Stored records:
'''
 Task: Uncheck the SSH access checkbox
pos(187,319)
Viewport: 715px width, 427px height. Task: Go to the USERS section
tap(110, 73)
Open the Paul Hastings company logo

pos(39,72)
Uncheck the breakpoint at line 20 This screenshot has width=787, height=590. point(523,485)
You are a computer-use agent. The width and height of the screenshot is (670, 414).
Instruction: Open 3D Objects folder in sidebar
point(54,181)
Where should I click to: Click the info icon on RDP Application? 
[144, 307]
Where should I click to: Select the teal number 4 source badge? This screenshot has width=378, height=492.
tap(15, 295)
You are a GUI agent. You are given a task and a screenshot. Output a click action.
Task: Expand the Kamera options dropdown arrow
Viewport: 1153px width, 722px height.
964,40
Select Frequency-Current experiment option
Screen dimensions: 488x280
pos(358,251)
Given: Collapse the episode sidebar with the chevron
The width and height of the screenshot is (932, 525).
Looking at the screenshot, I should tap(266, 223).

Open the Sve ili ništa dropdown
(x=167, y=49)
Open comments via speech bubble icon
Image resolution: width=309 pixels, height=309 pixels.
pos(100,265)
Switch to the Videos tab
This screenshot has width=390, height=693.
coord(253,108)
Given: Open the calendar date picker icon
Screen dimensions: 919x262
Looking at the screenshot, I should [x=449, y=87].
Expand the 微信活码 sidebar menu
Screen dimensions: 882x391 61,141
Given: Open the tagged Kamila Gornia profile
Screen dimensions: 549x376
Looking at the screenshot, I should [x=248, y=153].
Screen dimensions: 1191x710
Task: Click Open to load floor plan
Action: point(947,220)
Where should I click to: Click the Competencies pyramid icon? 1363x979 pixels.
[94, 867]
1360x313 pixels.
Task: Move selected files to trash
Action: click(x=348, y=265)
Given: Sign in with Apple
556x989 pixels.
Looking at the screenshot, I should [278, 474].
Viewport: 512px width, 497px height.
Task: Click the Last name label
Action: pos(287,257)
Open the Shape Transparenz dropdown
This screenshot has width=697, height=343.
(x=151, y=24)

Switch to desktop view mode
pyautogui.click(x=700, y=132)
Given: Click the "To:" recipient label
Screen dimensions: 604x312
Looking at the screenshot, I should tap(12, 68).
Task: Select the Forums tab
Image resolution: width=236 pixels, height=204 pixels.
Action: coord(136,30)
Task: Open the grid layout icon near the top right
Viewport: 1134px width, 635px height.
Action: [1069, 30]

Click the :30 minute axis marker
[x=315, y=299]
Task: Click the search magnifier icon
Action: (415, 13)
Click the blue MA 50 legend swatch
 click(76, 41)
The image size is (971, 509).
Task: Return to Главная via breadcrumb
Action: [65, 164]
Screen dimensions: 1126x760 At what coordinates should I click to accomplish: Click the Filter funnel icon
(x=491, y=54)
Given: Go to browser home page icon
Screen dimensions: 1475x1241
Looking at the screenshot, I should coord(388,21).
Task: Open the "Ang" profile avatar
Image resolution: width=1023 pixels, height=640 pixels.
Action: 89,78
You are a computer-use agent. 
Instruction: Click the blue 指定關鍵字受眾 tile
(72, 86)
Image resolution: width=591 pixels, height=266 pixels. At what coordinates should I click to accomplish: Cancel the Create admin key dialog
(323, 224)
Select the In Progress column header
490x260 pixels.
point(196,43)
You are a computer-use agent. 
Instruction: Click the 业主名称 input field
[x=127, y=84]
'''
#### YOUR ASSIGNMENT:
Read through the entries above, and wherever a line holds the string "with", copy it.

#### SOLUTION:
Given: Collapse the episode sidebar with the chevron
Given: Sign in with Apple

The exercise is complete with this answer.